Takashi Miike's tale, "Imprint", is based on the novel Bokkee Kyoutee by Shimako Iwai. It tells the story of an American journalist who returns to Japan to find a love left behind, and ends up dredging up a past better left covered.

Rather than compromise Miike-san's vision, the episode will not be edited or censored to meet any desires of Showtime's executives. It should be said that, at this point, Showtime has not requested any cuts or changes in order to air it. The episode has been announced as making its debut on DVD, along with the rest of the series next Fall.

This turn of events has made me very eager to see the show. Granted, I don't even have Showtime, and have only seen one episode of the series, when I was able to get a sneak peek at Don Coscarelli's episode, "Incident On and Off a Mountain Road." I don't want to wait for the DVD!

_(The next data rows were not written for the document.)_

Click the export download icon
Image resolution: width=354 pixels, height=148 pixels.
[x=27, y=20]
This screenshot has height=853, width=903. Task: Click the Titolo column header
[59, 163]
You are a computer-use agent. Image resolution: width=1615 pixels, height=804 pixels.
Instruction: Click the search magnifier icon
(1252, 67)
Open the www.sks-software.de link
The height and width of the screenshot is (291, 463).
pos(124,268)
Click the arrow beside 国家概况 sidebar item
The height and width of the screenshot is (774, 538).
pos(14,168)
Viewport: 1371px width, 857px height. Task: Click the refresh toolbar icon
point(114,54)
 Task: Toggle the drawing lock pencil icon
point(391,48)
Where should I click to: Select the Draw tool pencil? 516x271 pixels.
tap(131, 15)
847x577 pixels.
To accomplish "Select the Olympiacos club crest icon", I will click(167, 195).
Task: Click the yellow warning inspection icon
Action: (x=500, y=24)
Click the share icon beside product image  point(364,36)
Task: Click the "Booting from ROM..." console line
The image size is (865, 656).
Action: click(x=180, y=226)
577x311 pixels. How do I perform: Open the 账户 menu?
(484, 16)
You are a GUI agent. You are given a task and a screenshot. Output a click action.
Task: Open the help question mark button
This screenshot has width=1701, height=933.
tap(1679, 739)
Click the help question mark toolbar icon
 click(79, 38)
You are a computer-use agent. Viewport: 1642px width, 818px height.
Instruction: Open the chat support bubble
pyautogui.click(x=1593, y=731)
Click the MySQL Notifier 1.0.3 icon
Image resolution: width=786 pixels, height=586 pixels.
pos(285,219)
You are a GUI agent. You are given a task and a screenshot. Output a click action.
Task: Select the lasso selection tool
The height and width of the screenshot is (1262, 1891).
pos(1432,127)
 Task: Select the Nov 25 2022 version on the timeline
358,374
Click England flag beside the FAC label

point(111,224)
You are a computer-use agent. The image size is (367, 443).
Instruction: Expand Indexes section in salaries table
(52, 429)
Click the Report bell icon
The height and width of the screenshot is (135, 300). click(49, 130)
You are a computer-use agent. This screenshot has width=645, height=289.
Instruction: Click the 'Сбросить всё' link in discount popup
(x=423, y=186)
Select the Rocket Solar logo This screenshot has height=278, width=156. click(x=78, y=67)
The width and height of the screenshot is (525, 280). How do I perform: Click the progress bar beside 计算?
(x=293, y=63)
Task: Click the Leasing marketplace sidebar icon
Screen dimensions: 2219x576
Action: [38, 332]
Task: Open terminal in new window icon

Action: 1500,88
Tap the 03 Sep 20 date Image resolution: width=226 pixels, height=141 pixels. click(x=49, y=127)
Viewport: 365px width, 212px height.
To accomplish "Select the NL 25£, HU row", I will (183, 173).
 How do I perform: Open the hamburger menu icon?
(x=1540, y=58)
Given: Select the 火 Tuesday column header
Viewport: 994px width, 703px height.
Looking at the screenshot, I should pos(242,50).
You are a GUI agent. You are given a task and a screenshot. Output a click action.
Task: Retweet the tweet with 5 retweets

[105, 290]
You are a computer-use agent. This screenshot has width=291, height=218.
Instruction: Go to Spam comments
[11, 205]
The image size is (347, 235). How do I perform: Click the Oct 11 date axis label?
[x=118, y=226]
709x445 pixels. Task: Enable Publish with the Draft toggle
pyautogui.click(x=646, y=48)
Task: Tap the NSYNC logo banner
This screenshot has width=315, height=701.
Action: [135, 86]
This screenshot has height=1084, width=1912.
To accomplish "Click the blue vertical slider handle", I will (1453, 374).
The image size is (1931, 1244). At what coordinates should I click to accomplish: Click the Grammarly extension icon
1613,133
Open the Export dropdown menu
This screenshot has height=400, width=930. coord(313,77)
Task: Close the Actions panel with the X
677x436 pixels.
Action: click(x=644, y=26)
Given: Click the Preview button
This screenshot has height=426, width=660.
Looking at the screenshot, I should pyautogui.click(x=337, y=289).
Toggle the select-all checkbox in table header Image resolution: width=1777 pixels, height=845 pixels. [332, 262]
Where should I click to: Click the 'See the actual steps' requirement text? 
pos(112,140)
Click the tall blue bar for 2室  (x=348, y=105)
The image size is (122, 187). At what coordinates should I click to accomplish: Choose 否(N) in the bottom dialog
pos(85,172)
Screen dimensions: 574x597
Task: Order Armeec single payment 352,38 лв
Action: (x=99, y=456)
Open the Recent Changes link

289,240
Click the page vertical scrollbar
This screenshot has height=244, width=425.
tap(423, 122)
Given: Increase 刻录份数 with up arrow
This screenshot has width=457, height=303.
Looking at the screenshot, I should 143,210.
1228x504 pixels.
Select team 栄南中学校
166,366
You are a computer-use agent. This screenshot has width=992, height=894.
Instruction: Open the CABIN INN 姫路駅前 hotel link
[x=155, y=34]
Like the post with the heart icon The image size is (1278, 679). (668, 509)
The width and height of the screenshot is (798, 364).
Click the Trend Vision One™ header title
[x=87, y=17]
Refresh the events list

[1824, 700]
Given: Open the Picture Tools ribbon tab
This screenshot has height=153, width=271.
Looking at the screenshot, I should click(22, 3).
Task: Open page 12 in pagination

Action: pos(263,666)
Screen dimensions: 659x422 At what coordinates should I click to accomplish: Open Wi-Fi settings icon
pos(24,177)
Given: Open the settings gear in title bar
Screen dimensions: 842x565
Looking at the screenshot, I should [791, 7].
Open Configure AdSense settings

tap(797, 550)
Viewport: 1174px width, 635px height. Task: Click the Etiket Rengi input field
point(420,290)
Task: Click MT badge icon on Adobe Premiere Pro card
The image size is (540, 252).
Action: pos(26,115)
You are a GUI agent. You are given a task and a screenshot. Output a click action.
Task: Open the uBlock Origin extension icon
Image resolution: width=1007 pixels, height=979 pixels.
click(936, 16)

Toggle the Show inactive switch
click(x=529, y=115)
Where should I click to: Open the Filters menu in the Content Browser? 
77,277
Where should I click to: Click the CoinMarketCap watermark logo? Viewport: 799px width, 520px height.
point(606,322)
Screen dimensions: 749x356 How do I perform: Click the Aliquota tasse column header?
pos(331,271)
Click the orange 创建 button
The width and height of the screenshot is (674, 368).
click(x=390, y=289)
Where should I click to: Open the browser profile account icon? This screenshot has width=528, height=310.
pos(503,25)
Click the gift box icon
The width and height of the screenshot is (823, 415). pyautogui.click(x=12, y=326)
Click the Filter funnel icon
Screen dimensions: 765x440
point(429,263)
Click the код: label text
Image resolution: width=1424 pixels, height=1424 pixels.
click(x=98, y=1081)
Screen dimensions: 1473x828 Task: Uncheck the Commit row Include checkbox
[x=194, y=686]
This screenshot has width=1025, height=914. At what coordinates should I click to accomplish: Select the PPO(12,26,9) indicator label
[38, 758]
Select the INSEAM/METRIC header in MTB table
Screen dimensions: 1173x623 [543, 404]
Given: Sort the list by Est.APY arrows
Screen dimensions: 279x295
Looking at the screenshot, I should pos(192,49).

I became a fan of Takashi Miike's insane style a few years back when I discovered Audition, a twisted film about a man looking for a new wife. It started off as an interesting drama, but then switches gears into a descent into torture where nothing is what it seems. I have since seen a number of his other creations, most notably Ichii the Killer, Happiness of the Katikuris, Fudoh, and City of Lost Souls. That is just the tip of the iceberg with his film catalog, with an astounding 67 films to his name since he burst on the scene in 1991. He is nothing if not prolific. While not all are classics, he has crafted a number of great films which have been praised and lambasted by critics.

This "controversy" may be a non-issue, but it is rather interesting. Considering that this series is airing on commercial-free, pay cable, just what did Miike create that was so disturbing that they wouldn't air it? It has always been my understanding that these stations did not really have any limitations on their content. I guess this proves that theory is incorrect.

America is just not ready for the insanity that Takashi Miike can create. When will the powers that be think that we can look into the deepest heart of darkness without being sucked in?

Now, I command that all of you go forth and become enraptured by the gory insane depravity that Miike-san spews forth upon the unsuspecting public.